Records for this exercise
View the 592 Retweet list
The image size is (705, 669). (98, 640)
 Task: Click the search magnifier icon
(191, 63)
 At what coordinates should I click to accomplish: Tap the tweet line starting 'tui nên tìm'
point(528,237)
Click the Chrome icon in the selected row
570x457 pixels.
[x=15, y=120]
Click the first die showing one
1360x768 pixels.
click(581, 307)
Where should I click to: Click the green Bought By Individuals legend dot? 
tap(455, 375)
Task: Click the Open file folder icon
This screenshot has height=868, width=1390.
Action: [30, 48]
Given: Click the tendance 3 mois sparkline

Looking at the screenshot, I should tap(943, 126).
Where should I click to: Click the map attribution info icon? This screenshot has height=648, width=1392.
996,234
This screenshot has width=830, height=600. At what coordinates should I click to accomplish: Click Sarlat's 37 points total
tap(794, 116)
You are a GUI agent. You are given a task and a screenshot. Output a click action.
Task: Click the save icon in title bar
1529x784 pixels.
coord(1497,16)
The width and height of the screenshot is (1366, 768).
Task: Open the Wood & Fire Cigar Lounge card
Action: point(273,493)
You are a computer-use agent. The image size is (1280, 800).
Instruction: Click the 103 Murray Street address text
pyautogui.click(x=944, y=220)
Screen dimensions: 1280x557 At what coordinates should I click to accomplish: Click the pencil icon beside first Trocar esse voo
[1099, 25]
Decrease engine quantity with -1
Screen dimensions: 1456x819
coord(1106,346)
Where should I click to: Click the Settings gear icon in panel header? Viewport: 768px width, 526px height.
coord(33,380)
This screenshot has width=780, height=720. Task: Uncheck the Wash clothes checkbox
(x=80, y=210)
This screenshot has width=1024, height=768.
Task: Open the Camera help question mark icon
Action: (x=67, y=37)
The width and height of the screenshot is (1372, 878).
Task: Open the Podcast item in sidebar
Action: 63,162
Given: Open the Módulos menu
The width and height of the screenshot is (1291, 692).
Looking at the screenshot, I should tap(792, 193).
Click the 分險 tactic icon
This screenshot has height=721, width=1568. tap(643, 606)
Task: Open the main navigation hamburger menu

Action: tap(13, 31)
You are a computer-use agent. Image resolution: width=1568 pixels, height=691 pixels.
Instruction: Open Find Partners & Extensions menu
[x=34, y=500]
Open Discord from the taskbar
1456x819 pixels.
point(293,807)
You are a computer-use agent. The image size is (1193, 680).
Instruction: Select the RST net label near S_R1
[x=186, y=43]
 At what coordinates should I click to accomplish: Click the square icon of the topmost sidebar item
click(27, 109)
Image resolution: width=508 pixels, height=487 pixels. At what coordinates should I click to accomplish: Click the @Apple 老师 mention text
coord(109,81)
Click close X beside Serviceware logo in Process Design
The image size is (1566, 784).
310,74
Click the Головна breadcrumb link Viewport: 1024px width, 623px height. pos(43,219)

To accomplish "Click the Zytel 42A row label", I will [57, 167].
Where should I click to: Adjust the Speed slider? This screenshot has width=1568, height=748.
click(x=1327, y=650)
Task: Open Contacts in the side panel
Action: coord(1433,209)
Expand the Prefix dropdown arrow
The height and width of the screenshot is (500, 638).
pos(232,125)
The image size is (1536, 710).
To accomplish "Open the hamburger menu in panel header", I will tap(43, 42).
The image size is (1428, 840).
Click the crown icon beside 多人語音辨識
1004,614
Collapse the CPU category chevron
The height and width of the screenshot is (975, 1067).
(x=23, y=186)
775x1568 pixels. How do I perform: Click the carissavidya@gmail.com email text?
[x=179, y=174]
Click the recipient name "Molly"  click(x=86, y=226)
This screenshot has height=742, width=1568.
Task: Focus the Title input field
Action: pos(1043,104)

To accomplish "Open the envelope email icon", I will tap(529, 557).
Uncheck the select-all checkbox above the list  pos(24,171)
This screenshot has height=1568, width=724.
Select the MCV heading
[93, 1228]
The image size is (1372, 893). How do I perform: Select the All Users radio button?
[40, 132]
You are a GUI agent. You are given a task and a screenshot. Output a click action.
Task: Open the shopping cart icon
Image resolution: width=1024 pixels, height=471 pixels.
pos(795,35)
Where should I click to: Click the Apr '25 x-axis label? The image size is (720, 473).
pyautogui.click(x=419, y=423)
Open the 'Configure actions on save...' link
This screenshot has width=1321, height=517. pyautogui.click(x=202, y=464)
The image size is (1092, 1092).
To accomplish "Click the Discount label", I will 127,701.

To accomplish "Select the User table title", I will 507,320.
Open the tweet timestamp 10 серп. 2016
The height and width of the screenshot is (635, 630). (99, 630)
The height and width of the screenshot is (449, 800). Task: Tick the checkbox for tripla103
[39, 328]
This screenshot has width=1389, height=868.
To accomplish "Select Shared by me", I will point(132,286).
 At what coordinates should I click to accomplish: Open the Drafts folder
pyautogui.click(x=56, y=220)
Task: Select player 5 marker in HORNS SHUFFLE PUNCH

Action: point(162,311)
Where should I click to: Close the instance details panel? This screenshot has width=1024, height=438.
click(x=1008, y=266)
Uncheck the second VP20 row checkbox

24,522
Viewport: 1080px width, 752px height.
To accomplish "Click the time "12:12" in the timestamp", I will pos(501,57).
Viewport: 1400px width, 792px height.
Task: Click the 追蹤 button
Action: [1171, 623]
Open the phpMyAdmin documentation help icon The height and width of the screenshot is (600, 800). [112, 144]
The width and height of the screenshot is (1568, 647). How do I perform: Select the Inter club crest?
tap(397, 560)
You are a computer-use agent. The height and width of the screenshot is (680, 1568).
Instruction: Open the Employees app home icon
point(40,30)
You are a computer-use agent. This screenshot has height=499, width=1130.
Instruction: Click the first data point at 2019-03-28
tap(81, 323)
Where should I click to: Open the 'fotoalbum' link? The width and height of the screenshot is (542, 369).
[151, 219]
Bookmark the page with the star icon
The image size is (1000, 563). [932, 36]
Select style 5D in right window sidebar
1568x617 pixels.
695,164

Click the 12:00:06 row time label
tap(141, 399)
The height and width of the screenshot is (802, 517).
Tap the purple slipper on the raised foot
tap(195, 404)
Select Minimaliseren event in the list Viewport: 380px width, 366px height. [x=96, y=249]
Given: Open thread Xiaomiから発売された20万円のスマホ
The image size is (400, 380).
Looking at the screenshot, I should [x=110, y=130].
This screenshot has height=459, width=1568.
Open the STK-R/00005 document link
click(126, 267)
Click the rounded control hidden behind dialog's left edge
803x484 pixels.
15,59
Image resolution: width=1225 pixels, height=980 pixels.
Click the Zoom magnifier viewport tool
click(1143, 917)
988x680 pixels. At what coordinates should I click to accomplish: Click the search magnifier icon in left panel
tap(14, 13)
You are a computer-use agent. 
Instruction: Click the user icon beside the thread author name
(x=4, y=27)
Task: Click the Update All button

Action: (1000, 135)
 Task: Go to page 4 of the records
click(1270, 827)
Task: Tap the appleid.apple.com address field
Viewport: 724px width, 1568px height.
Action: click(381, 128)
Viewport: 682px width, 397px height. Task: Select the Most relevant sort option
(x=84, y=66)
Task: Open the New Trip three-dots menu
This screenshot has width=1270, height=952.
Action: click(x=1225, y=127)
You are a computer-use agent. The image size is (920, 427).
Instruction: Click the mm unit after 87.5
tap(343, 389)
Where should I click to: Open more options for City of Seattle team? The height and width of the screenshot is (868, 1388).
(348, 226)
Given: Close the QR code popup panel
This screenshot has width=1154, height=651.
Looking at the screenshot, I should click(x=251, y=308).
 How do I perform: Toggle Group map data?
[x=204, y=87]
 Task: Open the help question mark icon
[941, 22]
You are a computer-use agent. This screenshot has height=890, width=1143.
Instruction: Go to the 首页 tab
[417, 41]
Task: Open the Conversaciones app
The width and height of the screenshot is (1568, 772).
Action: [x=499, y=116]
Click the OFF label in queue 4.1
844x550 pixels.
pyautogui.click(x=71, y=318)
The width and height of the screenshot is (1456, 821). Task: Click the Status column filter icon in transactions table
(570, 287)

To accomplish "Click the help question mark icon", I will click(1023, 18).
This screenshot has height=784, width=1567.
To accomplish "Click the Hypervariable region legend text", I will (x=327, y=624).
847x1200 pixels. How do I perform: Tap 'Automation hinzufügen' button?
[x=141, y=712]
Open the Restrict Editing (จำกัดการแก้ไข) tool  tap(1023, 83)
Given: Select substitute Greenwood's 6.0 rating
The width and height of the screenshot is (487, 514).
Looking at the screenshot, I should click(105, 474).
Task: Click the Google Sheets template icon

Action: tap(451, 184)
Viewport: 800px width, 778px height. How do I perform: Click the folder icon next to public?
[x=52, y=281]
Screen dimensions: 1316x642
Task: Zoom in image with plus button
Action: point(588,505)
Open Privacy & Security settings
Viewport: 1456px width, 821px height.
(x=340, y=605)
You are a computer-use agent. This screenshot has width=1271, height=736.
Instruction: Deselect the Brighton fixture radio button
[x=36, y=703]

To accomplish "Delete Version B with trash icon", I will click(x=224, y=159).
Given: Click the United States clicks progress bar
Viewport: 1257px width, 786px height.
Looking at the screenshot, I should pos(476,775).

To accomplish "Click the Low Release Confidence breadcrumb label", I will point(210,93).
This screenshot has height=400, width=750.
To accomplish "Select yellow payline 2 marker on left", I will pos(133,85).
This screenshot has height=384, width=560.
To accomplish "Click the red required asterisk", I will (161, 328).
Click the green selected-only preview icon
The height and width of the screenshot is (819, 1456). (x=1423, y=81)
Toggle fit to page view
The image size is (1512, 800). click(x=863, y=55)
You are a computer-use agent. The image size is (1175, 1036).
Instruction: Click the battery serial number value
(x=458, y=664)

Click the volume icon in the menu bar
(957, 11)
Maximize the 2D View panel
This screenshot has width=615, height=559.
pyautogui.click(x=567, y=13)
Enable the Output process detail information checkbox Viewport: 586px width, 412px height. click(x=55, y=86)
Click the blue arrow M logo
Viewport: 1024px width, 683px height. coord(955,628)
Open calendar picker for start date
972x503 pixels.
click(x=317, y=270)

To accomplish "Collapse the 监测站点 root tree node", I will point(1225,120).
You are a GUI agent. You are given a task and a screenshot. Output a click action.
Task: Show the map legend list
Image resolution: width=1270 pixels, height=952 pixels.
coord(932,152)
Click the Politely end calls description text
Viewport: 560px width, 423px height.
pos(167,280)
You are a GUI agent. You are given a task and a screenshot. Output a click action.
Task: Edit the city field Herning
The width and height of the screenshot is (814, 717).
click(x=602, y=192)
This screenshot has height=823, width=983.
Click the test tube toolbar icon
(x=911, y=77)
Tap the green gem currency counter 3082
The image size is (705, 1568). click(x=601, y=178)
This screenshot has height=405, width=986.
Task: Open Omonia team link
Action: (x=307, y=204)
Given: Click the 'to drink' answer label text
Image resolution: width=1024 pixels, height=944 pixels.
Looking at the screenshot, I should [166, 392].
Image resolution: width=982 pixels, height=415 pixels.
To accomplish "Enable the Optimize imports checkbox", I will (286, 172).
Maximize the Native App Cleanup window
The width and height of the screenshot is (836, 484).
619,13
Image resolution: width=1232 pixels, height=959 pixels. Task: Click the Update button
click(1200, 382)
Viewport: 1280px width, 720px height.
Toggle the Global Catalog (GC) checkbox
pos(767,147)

What is needed
Express the material, starting with the line that contains "Decrease engine quantity with -1" and going on through the line that contains "This screenshot has height=721, width=1568.", as a Markdown table with the columns "Row" and "Text", where Row numbers each line in order and Text holds that line, omitting any blank lines.

Exercise result
| Row | Text |
|---|---|
| 1 | Decrease engine quantity with -1 |
| 2 | Screen dimensions: 1456x819 |
| 3 | coord(1106,346) |
| 4 | Where should I click to: Click the Settings gear icon in panel header? Viewport: 768px width, 526px height. |
| 5 | coord(33,380) |
| 6 | This screenshot has width=780, height=720. Task: Uncheck the Wash clothes checkbox |
| 7 | (x=80, y=210) |
| 8 | This screenshot has width=1024, height=768. |
| 9 | Task: Open the Camera help question mark icon |
| 10 | Action: (x=67, y=37) |
| 11 | The width and height of the screenshot is (1372, 878). |
| 12 | Task: Open the Podcast item in sidebar |
| 13 | Action: 63,162 |
| 14 | Given: Open the Módulos menu |
| 15 | The width and height of the screenshot is (1291, 692). |
| 16 | Looking at the screenshot, I should tap(792, 193). |
| 17 | Click the 分險 tactic icon |
| 18 | This screenshot has height=721, width=1568. tap(643, 606) |